Nos fuimos un poco cabizbajos, y empezamos a caminar para ir a buscar un cajero y algo de comer. Entonces la camioneta de la familia que nos llevó de nuevo salió a nuestro encuentro. Nos llevarían hasta la salida, y si queríamos, nos llevarían las dos horas y algo más que nos separaban de Guayaquil.
Si no hubiéramos pagado el hotel, le dijimos, de seguro nos iríamos con ellos, y no solo por ahorrar lo del pasaje, sino por alargar ese bonito encuentro.

Nos dejaron casi frente al hotel, y nos desearon una buena ruta. Hoy, de mi cabeza se borraron sus caras y de sus nombres nunca me enteré, pero si hay algo seguro, es que ese pequeño acto de bondad se quedó con nosotros.
Caminamos, preguntamos, nos perdimos... todas esas cosas que se hacen en una ciudad nueva, hasta encontrar un restaurante que se acerque las expectativas en precio y aspecto (uno agradece cuando también le tocan las que van con el sabor, como en esta ocasión).
En la mañana nos iríamos. ¿Qué hay para hacer allá? Me preguntó alguien cuando le dije en donde estaba. Y entonces recordé cuando, unos meses antes, había preguntado qué hacer en Barranquilla (ciudad con la que aún tengo deuda, pues no la conozco), y una mujer hermosa me respondió y me hizo ver que estaba formulando mal la pregunta, o que incluso formular la pregunta era el error mismo, "lo importante es vivir Barranquilla, disfrutar la ciudad". En esta ocasión respondí lo mismo. Ya había ido a lugar al que quería ir, y ahora tenía el tiempo disponible para sentarme en la playa fría (quise meterme al mar pero estaba demasiado frío), así que me senté a disfrutar de las pequeñas cosas que a veces perdemos por "querer hacer".
Las gaviotas estaban buscando desayuno.
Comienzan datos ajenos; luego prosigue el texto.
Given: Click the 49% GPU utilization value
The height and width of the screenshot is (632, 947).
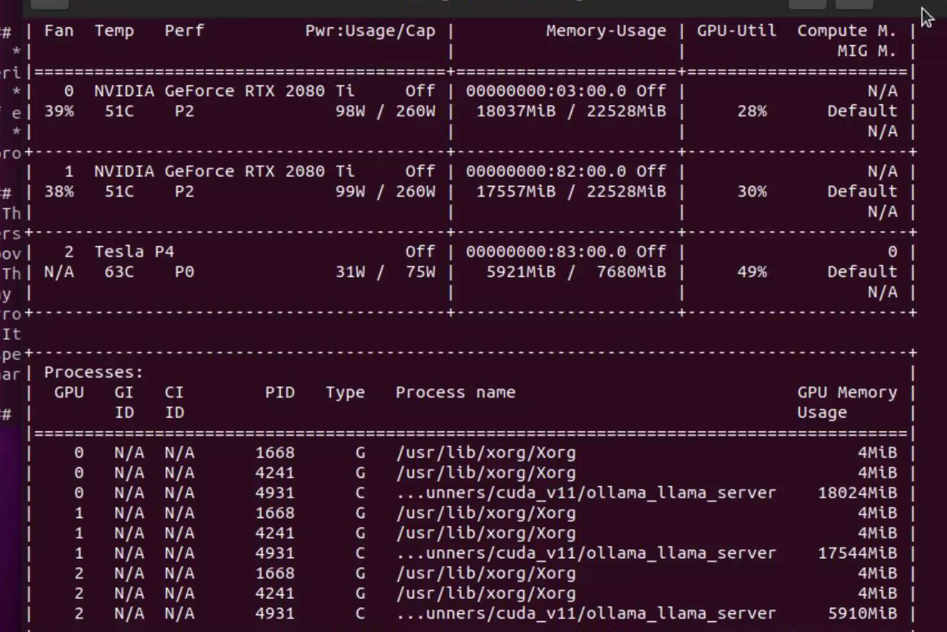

Algunos otros pájaros pescando, muchos corredores despertando la mañana con sus pies golpeando la arena o el pavimento, muchos adormecidos paseando a sus perros antes de salir a trabajar; un pequeño perro escarbaba con pasión la arena.
Una playa fría en esta época del año, pensaba mientras escribía algunas notas en mi cuaderno. Un lugar hecho para cachacos temerosos del sol pero que disfrutan el va y ven de las olas, un lugar rodeado de jubilados que habían cambiado sus afanes por el despertar marino. Una playa al lado de una base militar gigante que hasta hace algunos años se había apoderado del punto más occidental del sur del continente, y que por disposición del hoy presidente de salida de Ecuador, había sido abierto como lo que era, un punto público, turístico, histórico, al que todo humano tiene derecho a visitar (después de las preguntas a la entrada, por supuesto), en el que los padres les enseñan a sus hijos de manera práctica (de esas que no se olvidan) lo que significa un punto en el mapa, para qué sirve un faro, cómo se ven los bigotes de un león marino fuera del televisor.